▶ _INSTRUCTIONS TO FOLLOW_: Down to the last line, copy the records below without any change.

(Dataset entries)
########
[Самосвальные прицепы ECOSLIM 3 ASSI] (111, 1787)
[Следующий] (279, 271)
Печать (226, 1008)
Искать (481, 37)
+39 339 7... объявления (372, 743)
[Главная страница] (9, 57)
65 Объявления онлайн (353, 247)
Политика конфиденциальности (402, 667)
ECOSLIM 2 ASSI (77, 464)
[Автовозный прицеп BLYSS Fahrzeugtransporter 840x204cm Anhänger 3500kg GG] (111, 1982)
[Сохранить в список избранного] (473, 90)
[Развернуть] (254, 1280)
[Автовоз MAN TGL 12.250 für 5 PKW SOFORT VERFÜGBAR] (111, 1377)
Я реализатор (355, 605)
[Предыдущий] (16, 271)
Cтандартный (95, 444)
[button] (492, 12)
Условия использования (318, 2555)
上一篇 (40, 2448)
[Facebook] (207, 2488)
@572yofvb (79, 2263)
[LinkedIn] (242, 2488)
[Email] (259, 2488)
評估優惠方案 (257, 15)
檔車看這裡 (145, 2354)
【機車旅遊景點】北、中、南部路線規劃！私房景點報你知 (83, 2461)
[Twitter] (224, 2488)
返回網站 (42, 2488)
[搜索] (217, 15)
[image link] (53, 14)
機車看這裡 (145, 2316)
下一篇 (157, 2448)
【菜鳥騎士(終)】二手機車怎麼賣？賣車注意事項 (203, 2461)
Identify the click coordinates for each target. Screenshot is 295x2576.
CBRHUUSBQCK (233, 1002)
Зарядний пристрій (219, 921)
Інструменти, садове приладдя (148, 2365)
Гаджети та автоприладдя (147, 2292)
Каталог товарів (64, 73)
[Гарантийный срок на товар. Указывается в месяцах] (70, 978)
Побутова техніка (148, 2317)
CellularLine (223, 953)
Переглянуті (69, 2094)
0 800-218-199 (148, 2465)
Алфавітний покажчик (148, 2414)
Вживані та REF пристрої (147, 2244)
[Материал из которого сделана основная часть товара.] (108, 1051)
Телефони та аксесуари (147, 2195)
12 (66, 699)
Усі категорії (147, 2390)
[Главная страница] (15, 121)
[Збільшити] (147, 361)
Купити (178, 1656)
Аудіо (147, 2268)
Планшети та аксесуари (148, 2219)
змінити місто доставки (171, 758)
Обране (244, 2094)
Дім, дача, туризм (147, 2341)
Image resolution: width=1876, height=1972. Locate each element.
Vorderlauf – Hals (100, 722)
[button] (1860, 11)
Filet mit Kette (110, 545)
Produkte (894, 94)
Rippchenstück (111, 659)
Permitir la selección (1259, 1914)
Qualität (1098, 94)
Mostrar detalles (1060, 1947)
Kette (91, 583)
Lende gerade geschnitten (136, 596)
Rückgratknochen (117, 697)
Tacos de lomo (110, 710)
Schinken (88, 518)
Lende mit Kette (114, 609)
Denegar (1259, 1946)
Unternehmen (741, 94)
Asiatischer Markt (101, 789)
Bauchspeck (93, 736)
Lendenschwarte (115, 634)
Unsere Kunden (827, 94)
########
▶ _RESPONSE AREA_:
[Самосвальные прицепы ECOSLIM 3 ASSI] (111, 1787)
[Следующий] (279, 271)
Печать (226, 1008)
Искать (481, 37)
+39 339 7... объявления (372, 743)
[Главная страница] (9, 57)
65 Объявления онлайн (353, 247)
Политика конфиденциальности (402, 667)
ECOSLIM 2 ASSI (77, 464)
[Автовозный прицеп BLYSS Fahrzeugtransporter 840x204cm Anhänger 3500kg GG] (111, 1982)
[Сохранить в список избранного] (473, 90)
[Развернуть] (254, 1280)
[Автовоз MAN TGL 12.250 für 5 PKW SOFORT VERFÜGBAR] (111, 1377)
Я реализатор (355, 605)
[Предыдущий] (16, 271)
Cтандартный (95, 444)
[button] (492, 12)
Условия использования (318, 2555)
上一篇 (40, 2448)
[Facebook] (207, 2488)
@572yofvb (79, 2263)
[LinkedIn] (242, 2488)
[Email] (259, 2488)
評估優惠方案 (257, 15)
檔車看這裡 (145, 2354)
【機車旅遊景點】北、中、南部路線規劃！私房景點報你知 (83, 2461)
[Twitter] (224, 2488)
返回網站 (42, 2488)
[搜索] (217, 15)
[image link] (53, 14)
機車看這裡 (145, 2316)
下一篇 (157, 2448)
【菜鳥騎士(終)】二手機車怎麼賣？賣車注意事項 (203, 2461)
Identify the click coordinates for each target. Screenshot is 295x2576.
CBRHUUSBQCK (233, 1002)
Зарядний пристрій (219, 921)
Інструменти, садове приладдя (148, 2365)
Гаджети та автоприладдя (147, 2292)
Каталог товарів (64, 73)
[Гарантийный срок на товар. Указывается в месяцах] (70, 978)
Побутова техніка (148, 2317)
CellularLine (223, 953)
Переглянуті (69, 2094)
0 800-218-199 (148, 2465)
Алфавітний покажчик (148, 2414)
Вживані та REF пристрої (147, 2244)
[Материал из которого сделана основная часть товара.] (108, 1051)
Телефони та аксесуари (147, 2195)
12 (66, 699)
Усі категорії (147, 2390)
[Главная страница] (15, 121)
[Збільшити] (147, 361)
Купити (178, 1656)
Аудіо (147, 2268)
Планшети та аксесуари (148, 2219)
змінити місто доставки (171, 758)
Обране (244, 2094)
Дім, дача, туризм (147, 2341)
Image resolution: width=1876, height=1972. Locate each element.
Vorderlauf – Hals (100, 722)
[button] (1860, 11)
Filet mit Kette (110, 545)
Produkte (894, 94)
Rippchenstück (111, 659)
Permitir la selección (1259, 1914)
Qualität (1098, 94)
Mostrar detalles (1060, 1947)
Kette (91, 583)
Lende gerade geschnitten (136, 596)
Rückgratknochen (117, 697)
Tacos de lomo (110, 710)
Schinken (88, 518)
Lende mit Kette (114, 609)
Denegar (1259, 1946)
Unternehmen (741, 94)
Asiatischer Markt (101, 789)
Bauchspeck (93, 736)
Lendenschwarte (115, 634)
Unsere Kunden (827, 94)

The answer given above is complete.